WHAT YOU NEED TO DO: Reproduce the records below without any change, starting at the line that contains "Identify the location of lock-icon." and stopping after the line that contains "This screenshot has height=400, width=640.".

(Source data)

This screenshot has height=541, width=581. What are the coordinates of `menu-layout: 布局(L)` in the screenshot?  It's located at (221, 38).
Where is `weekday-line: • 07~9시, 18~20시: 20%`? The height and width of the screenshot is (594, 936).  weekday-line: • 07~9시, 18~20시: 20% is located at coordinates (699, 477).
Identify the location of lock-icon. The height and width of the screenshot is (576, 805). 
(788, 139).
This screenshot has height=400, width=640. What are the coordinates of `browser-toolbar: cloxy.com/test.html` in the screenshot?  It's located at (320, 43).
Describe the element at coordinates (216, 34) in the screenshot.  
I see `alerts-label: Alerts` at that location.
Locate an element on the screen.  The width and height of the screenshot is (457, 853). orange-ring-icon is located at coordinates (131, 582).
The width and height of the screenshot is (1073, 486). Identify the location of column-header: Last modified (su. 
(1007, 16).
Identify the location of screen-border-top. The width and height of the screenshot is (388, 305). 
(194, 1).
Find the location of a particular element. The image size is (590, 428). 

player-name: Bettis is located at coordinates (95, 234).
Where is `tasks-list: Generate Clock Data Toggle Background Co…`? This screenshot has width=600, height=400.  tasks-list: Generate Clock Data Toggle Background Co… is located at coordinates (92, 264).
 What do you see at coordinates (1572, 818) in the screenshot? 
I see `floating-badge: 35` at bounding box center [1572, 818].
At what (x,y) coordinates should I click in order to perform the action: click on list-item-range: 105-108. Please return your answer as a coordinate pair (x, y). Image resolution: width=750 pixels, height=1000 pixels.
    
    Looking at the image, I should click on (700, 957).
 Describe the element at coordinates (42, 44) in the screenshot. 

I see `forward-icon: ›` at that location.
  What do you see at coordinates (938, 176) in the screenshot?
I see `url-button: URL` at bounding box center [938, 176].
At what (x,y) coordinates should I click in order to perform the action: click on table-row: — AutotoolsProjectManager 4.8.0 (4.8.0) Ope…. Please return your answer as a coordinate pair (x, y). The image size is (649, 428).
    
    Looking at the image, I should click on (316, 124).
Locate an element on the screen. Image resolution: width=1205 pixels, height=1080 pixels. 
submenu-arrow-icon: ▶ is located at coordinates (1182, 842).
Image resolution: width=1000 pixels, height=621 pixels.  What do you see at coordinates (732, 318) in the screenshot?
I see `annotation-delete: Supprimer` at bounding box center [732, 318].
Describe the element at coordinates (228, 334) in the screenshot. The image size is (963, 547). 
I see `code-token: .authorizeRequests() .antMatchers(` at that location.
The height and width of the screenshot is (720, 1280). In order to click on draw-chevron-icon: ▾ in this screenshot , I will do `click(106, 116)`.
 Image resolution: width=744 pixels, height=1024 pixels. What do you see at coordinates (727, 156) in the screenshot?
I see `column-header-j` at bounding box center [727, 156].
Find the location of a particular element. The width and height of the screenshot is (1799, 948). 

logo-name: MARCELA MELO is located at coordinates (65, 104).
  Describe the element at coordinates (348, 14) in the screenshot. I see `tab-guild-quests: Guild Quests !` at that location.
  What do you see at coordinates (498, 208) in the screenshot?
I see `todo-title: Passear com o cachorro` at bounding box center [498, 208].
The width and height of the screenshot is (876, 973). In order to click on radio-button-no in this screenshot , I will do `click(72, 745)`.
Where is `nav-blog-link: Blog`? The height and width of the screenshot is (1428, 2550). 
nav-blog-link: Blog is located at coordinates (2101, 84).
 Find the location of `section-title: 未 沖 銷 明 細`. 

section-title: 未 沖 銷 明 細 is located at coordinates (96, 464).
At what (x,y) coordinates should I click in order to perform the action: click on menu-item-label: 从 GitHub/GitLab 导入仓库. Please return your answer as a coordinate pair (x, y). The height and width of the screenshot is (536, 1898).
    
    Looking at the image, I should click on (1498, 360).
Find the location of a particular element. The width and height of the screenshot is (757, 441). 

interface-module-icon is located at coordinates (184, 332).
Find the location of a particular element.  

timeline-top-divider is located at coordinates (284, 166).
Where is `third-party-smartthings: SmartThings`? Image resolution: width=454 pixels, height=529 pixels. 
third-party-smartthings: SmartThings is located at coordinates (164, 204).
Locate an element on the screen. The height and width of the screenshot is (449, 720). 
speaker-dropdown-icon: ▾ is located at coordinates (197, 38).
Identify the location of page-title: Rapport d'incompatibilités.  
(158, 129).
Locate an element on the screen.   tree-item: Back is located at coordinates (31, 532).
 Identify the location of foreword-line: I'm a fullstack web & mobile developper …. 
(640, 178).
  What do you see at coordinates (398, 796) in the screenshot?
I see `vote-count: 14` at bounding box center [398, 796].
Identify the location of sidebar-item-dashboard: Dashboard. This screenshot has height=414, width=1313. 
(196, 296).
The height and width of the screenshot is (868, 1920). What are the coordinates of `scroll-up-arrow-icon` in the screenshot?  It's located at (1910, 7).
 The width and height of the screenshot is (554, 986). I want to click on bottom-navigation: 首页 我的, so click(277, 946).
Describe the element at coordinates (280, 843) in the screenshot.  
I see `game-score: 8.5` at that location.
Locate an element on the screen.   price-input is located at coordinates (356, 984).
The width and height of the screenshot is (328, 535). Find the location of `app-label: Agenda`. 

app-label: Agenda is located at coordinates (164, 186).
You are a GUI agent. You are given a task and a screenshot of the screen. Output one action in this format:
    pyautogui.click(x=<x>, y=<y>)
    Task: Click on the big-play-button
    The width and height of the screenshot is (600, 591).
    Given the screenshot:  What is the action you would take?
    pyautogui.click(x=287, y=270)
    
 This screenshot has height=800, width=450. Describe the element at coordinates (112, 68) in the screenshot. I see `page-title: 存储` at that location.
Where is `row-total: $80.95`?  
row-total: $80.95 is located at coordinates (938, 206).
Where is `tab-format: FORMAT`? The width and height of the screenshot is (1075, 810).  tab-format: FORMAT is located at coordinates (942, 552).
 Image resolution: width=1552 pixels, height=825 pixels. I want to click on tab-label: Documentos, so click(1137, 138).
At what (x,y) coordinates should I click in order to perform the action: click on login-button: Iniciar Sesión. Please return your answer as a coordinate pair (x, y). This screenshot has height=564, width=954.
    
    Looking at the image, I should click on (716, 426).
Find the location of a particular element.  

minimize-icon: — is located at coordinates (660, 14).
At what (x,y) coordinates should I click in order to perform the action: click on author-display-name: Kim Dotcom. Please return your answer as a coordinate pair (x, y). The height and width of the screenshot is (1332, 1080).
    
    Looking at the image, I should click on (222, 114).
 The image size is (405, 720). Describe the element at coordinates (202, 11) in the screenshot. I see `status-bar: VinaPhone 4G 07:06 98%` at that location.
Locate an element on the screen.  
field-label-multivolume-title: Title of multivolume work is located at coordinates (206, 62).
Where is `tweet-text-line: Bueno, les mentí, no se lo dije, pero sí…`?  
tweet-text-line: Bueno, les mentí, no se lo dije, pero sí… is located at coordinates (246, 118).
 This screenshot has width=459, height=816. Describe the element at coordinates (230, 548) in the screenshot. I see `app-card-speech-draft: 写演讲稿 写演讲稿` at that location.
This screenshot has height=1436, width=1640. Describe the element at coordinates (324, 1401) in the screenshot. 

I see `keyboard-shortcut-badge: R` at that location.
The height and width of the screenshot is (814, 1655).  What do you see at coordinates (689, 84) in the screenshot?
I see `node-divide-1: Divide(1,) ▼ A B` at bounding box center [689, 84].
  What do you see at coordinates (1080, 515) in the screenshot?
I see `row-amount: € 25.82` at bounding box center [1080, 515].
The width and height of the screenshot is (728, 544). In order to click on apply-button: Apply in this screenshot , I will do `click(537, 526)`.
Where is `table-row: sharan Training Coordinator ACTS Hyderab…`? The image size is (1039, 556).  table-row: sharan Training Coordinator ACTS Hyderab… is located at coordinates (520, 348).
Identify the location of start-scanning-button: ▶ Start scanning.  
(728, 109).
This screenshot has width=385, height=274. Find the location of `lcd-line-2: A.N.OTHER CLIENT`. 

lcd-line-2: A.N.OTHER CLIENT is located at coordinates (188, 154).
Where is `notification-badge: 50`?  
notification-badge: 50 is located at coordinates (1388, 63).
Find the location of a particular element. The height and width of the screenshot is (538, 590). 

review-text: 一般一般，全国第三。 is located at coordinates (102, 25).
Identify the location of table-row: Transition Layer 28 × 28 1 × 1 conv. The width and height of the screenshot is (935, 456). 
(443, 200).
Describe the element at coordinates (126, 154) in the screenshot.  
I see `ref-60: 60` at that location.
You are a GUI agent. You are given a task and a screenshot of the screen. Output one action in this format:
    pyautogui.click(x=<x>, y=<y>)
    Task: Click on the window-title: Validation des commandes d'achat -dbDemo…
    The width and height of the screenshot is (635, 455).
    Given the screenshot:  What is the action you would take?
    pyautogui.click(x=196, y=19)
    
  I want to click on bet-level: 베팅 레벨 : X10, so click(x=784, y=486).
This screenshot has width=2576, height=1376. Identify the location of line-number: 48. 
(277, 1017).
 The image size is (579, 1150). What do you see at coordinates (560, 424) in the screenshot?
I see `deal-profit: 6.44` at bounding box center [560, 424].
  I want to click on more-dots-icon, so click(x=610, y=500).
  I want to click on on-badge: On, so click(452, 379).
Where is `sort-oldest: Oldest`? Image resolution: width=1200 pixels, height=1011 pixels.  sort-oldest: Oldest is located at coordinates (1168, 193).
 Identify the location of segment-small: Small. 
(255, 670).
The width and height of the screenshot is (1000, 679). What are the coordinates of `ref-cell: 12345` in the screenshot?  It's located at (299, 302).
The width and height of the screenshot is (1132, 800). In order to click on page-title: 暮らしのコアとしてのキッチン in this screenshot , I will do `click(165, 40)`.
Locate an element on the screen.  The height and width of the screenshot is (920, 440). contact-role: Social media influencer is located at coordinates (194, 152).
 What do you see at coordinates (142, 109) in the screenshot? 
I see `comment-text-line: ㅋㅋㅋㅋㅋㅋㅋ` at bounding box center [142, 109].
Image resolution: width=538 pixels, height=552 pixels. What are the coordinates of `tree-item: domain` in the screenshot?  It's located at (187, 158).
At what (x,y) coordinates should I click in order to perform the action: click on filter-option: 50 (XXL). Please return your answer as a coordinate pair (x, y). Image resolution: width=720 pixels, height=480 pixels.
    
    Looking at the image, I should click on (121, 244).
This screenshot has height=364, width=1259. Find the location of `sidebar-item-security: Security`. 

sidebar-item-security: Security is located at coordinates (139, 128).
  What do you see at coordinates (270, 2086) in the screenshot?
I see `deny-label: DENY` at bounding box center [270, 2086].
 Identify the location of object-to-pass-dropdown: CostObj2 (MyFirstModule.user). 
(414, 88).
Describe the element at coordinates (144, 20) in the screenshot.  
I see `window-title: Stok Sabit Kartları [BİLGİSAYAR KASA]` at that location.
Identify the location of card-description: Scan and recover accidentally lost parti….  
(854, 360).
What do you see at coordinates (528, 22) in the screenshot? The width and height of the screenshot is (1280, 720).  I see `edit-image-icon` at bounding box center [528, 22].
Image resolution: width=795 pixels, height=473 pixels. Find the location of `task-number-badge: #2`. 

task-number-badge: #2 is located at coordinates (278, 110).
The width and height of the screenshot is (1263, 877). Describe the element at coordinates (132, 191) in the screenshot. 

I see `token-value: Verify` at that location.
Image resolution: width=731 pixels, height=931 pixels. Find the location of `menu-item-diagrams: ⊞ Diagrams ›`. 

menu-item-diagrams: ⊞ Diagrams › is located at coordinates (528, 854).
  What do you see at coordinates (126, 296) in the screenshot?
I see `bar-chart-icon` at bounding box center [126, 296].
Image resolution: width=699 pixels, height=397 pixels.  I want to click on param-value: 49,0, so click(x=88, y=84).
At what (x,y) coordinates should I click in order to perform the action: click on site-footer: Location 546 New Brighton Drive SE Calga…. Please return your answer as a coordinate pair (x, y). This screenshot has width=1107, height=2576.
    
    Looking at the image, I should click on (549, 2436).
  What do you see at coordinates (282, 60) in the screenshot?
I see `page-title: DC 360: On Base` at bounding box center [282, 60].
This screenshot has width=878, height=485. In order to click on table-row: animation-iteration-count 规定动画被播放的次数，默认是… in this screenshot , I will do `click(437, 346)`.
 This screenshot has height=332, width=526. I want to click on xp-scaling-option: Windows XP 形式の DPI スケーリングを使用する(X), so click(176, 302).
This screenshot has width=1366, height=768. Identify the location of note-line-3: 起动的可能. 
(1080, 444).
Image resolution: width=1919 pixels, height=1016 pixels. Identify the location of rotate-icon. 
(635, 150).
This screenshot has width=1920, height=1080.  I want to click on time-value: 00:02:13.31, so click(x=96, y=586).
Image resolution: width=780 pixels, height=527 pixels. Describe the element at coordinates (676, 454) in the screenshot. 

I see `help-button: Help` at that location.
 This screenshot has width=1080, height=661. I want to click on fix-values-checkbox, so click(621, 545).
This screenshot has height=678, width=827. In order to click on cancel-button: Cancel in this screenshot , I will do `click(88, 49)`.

ANSWER TO THE PROBLEM:
Identify the location of lock-icon. The height and width of the screenshot is (576, 805). 
(788, 139).
This screenshot has height=400, width=640. What are the coordinates of `browser-toolbar: cloxy.com/test.html` in the screenshot?  It's located at (320, 43).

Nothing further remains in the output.